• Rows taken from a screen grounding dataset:
------------------------------------------------------------------------

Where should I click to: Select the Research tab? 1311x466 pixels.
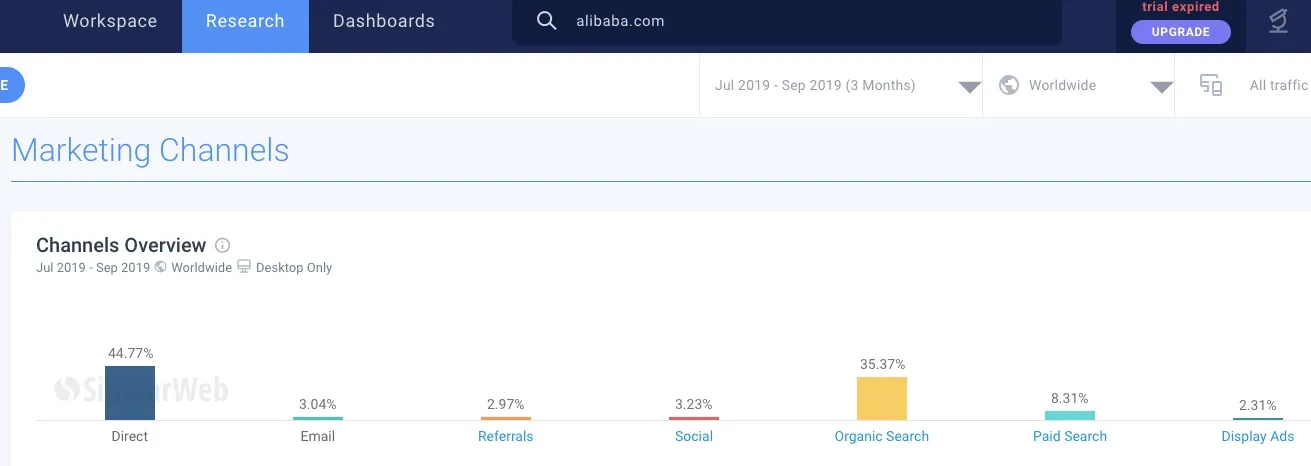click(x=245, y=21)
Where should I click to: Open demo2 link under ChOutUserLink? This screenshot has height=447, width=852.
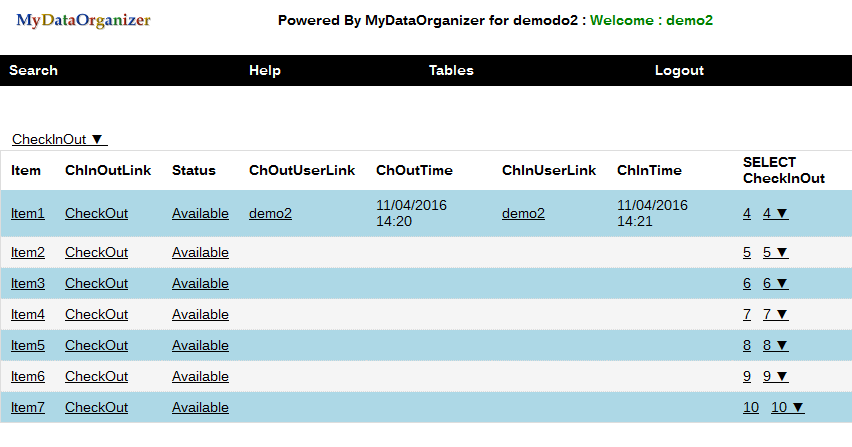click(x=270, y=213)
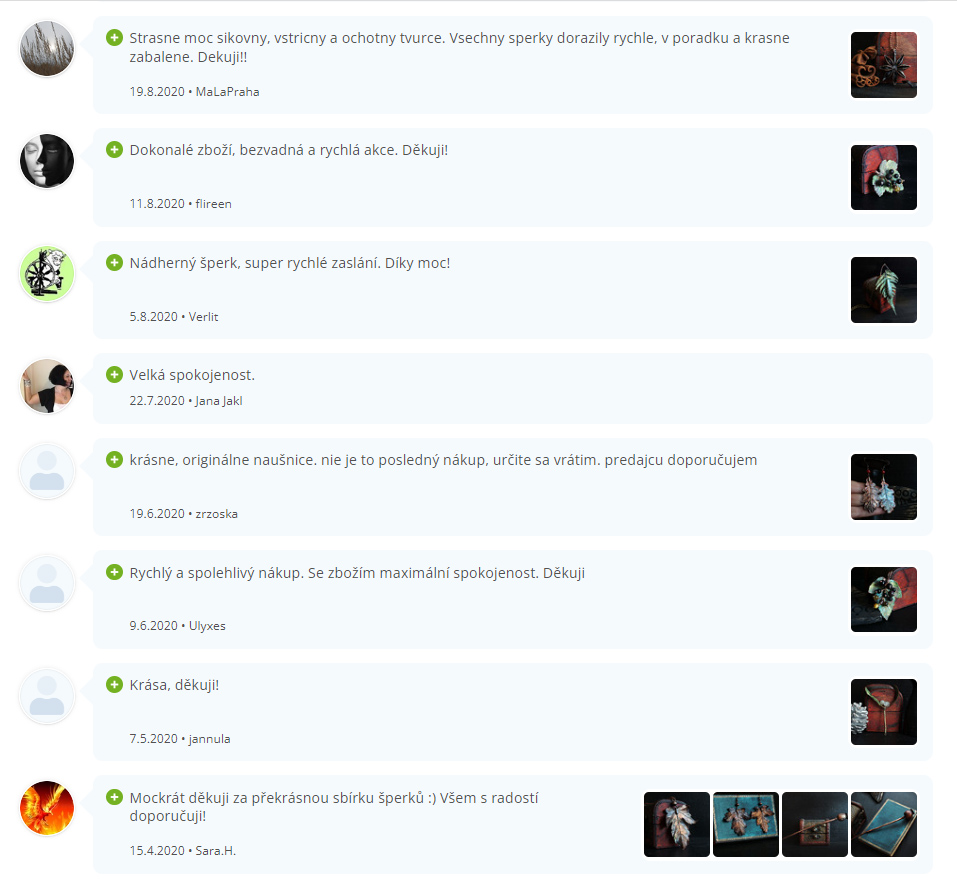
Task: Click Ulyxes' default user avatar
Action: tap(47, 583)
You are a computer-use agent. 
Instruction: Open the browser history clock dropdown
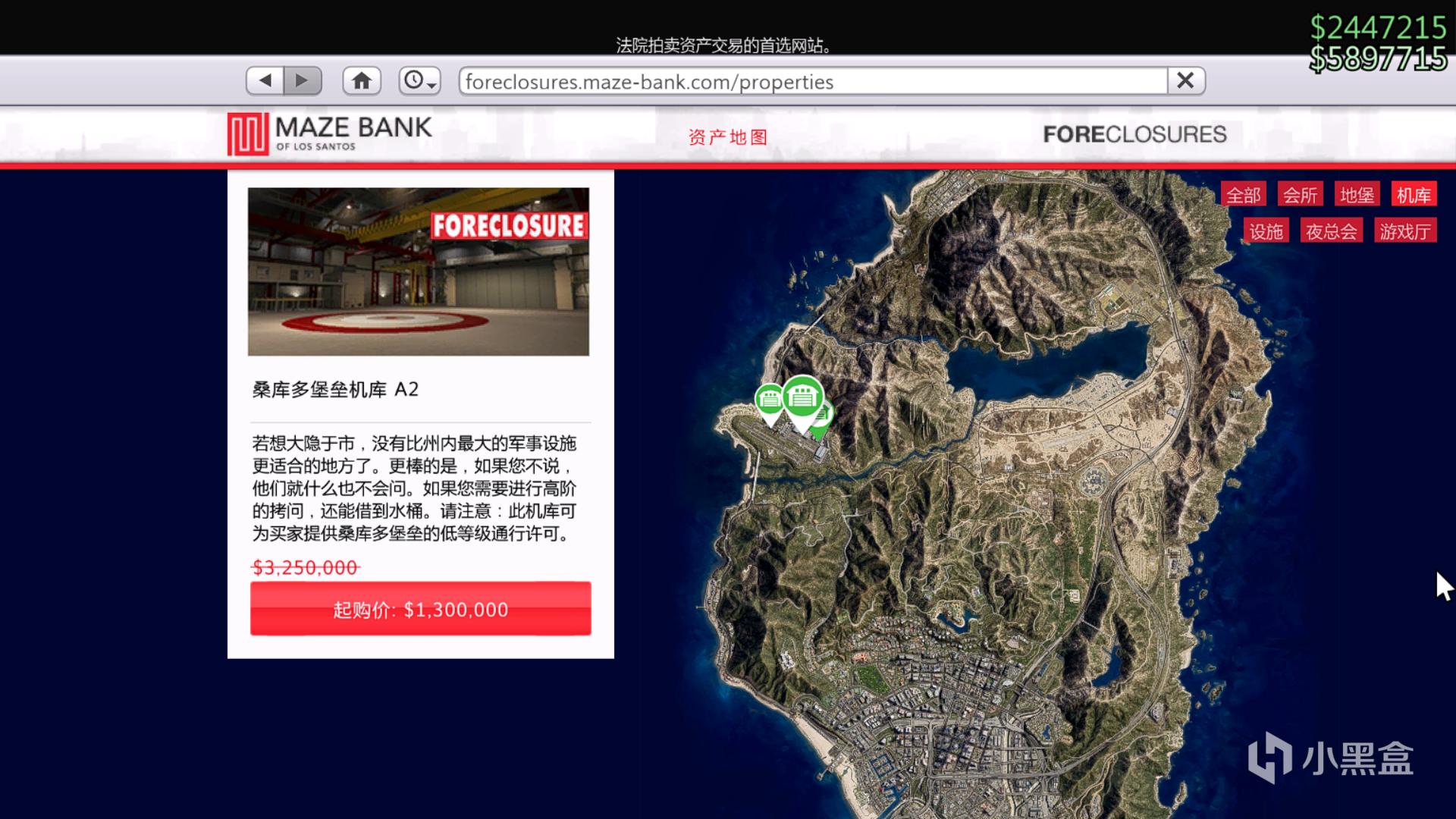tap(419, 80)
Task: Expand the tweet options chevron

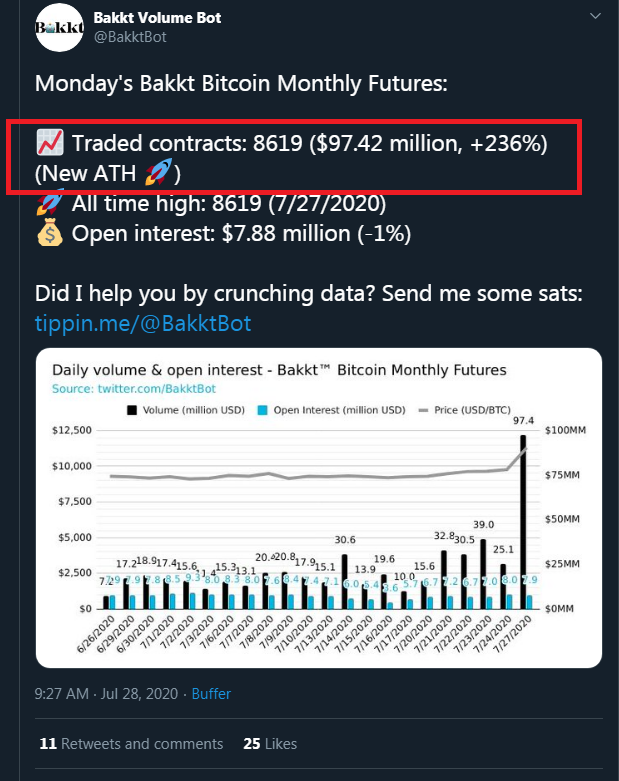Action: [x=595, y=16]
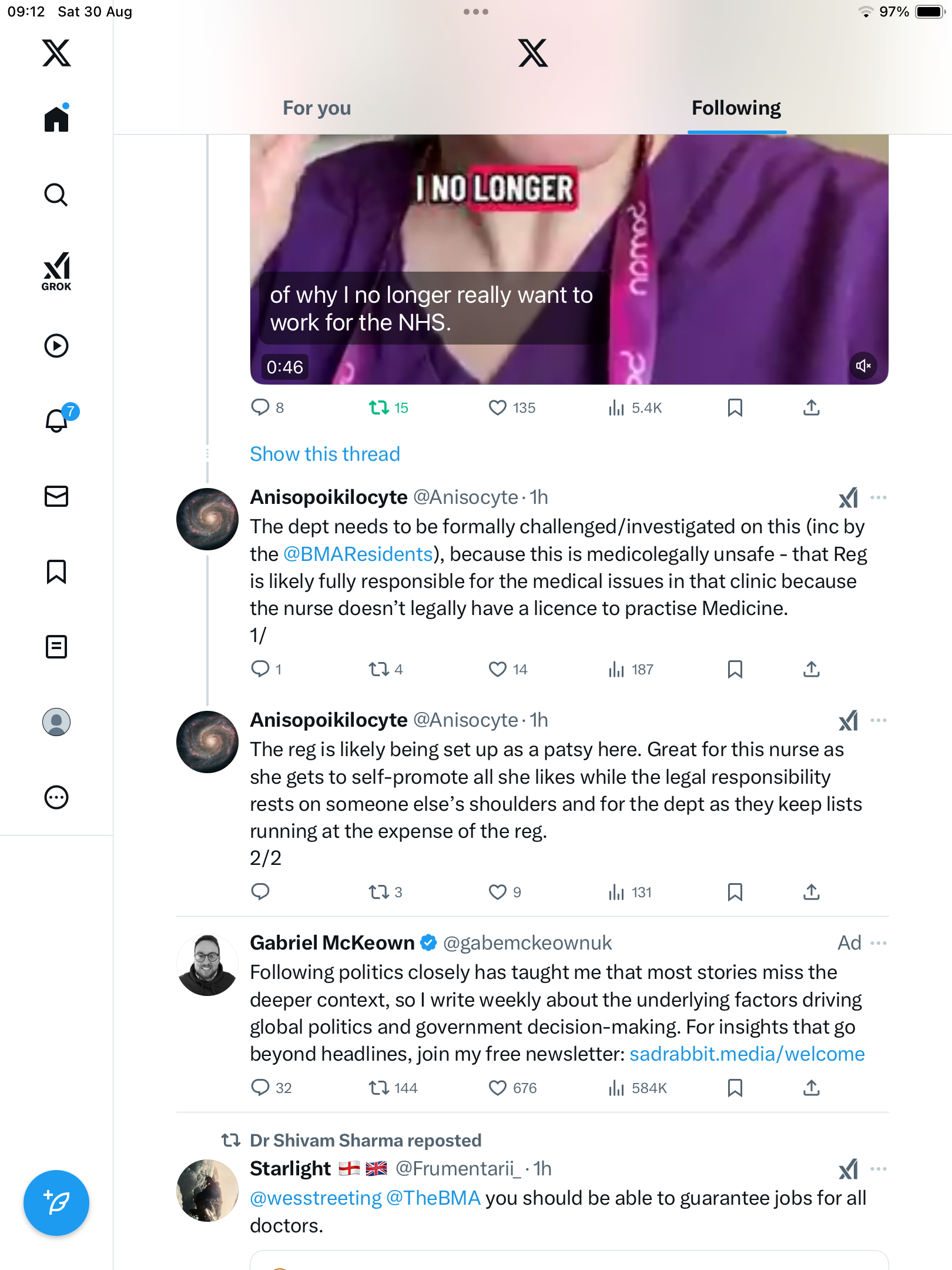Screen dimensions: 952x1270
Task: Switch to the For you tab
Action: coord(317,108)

------------------------------------------------------------------------

• Your objective:
Copy out all of the records above word for word, but leave out the pictures.

• The answer:
Where should I click to: Select the Research tab? 1311x466 pixels.
click(x=245, y=21)
Where should I click to: Open demo2 link under ChOutUserLink? This screenshot has height=447, width=852.
click(x=270, y=213)
Task: Click Ulyxes' default user avatar
Action: tap(47, 583)
You are a computer-use agent. 
Instruction: Open the browser history clock dropdown
tap(419, 80)
Task: Expand the tweet options chevron

Action: [x=595, y=16]
Screen dimensions: 952x1270
Task: Switch to the For you tab
Action: coord(317,108)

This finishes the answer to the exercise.